Recommendation: To help ensure that timely primary care is available and accessible to AI/AN people, the Secretary of HHS should direct the Director of IHS to develop and communicate specific agency-wide standards for patient wait times in its federally operated facilities. As part of its process, IHS should review its experience with the timeliness goals it set as part of its Improving Patient Care program.
Agency Affected: Department of Health and Human Services
Comments: As of June 2017, according to IHS, the implementation of an agency-wide standard for patient wait times will be accomplished as follows: A decision will be made on the standard to be used, by the IHS Director no later than July 2017. Using a pilot sample of facilities (two to four facilities), the standard will be assigned to the Area Directors over the selected pilot facilities in October 2017. Systems of measurement will be decided and communicated to the Area Directors for the pilot facilities.
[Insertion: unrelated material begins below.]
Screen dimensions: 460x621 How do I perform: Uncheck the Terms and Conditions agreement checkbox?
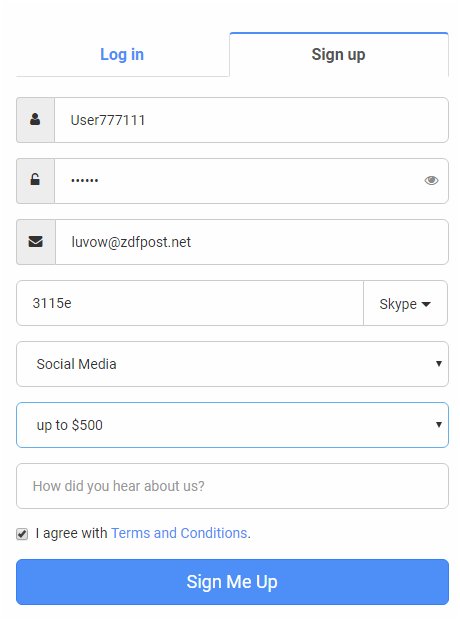pyautogui.click(x=22, y=534)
By December 31, 2017, three months of activity will be analyzed and evaluated against the standard. Between January and March, 2018, adjustments to the necessary systems of measure, or adjustments to the reasonably expected performance standard will be made. A final evaluation will be performed not later than September 2018, and final adjustments will be made to either the measurement system or the standard to allow for full implementation of the standard across all IHS Areas by October, 2018.
Recommendation: To help ensure that timely primary care is available and accessible to AI/AN people, the Secretary of HHS should direct the Director of IHS to monitor patient wait times in its federally operated facilities and ensure corrective actions are taken when standards are not met.